Serverless Approach to Running Resource-Intensive STAR Aligner
Piotr Kica, Michał Orzechowski, Maciej Malawski
TL;DR
The study tackles the challenge of running the memory-intensive STAR RNA-seq aligner in serverless environments. It evaluates serverless options and implements a STAR-based pipeline on AWS ECS in Fargate, loading a genome index from shared storage and processing large FASTQ datasets. Experiments comparing ECS-Fargate with EC2 show that while serverless deployment is feasible, it yields slower performance and higher costs for large-scale data, with memory limits causing failures in some runs; cost-saving strategies and divide-and-conquer approaches offer potential improvements. The work demonstrates serverless STAR viability for small to medium batch workloads and highlights practical trade-offs between serverless and VM-based deployments, pointing to targeted optimizations for broader scalability.
Abstract
The application of serverless computing for alignment of RNA-sequences can improve many existing bioinformatics workflows by reducing operational costs and execution times.
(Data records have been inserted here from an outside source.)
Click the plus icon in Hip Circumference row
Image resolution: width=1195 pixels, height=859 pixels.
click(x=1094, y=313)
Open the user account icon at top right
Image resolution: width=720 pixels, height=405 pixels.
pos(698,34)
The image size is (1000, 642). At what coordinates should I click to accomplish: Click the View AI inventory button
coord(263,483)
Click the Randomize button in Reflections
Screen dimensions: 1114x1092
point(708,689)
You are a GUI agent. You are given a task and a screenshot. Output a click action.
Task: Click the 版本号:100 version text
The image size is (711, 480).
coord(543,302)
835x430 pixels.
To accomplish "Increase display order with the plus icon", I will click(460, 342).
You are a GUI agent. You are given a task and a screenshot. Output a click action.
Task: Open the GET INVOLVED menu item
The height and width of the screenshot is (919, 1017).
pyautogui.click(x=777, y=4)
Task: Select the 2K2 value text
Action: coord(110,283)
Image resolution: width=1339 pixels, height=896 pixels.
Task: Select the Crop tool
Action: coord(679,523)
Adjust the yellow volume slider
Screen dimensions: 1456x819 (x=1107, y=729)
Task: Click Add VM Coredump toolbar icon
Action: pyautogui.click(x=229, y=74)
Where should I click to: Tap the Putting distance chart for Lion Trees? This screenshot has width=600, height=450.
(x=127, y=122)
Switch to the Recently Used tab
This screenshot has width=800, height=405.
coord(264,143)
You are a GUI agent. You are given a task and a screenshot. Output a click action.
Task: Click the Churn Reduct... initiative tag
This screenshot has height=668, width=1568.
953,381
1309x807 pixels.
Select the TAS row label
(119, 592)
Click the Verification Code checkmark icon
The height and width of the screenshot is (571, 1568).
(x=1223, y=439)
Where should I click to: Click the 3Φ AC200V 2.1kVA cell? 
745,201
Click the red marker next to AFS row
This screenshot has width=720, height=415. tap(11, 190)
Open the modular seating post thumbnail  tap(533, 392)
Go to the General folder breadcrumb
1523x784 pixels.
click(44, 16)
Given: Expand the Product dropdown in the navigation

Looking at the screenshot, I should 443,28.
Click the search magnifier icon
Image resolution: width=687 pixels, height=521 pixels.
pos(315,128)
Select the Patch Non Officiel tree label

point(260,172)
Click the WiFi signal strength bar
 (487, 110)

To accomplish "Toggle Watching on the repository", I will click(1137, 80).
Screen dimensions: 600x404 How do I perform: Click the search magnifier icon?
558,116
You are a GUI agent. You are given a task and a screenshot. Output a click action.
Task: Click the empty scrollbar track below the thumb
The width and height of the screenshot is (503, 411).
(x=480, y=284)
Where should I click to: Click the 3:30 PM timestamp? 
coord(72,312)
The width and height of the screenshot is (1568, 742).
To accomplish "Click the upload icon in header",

This work analyzes the applicability of serverless services for running the STAR aligner, which is known for its accuracy and large memory requirement. This presents a challenge, as serverless services were designed for light and short tasks. Nevertheless, we successfully deploy a STAR-based pipeline on AWS ECS service, propose multiple optimizations, and perform experiment with 17 TBs of data. Results are compared against standard virtual machine (VM) based solution showing that serverless is a valid alternative for small-scale batch processing. However, in large-scale where efficiency matters the most, VMs are still recommended.